> **PROBLEM DETAILS**:
Please state how many lines in the records below contain the word "link"; the answer should be a number and nothing else.

> **Saved data entries**:
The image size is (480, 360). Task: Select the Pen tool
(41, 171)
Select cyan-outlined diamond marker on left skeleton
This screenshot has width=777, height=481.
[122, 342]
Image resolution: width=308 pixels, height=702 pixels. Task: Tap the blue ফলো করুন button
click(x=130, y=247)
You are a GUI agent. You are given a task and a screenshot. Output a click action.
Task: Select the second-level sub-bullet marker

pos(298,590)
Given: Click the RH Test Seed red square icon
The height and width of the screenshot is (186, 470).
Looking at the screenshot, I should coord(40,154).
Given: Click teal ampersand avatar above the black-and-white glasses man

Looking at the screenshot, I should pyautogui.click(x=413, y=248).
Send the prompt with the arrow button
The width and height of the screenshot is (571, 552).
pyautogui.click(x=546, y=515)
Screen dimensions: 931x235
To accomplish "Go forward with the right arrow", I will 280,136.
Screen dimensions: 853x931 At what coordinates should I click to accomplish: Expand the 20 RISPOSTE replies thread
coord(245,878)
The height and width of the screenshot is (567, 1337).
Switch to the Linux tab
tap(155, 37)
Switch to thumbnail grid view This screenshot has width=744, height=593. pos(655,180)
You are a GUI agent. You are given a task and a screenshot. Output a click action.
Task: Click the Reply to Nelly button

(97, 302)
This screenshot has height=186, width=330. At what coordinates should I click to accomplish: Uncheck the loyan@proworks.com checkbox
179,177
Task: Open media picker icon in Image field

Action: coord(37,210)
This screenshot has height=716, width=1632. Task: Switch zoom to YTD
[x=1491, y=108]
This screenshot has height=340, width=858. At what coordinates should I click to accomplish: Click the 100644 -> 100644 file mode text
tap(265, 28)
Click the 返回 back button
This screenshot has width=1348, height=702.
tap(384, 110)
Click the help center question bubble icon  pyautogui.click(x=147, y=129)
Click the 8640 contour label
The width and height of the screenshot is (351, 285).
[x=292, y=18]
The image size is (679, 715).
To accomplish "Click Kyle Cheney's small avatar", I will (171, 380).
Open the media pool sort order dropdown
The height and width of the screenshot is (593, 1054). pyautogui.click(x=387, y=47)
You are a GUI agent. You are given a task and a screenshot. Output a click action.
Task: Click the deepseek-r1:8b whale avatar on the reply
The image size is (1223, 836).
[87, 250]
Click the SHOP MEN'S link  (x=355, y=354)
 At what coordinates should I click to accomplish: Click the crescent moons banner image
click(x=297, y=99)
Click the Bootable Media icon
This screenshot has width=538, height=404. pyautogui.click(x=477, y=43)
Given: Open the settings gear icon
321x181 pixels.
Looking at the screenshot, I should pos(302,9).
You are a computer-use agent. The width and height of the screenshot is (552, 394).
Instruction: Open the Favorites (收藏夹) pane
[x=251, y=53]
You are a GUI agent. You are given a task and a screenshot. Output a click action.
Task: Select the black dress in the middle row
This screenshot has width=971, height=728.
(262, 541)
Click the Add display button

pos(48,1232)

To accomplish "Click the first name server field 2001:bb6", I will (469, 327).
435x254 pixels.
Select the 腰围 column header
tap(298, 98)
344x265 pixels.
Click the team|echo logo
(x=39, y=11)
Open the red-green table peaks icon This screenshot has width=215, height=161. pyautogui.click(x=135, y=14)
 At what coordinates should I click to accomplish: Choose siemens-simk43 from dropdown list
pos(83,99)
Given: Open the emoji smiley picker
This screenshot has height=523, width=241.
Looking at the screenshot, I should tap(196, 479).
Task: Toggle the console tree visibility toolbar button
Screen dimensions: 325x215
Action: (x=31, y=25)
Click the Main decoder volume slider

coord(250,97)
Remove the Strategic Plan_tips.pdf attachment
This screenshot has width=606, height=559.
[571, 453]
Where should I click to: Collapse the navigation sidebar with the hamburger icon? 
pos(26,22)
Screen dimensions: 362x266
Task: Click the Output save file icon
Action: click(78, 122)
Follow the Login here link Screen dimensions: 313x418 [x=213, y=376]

> **ANSWER BELOW**:
2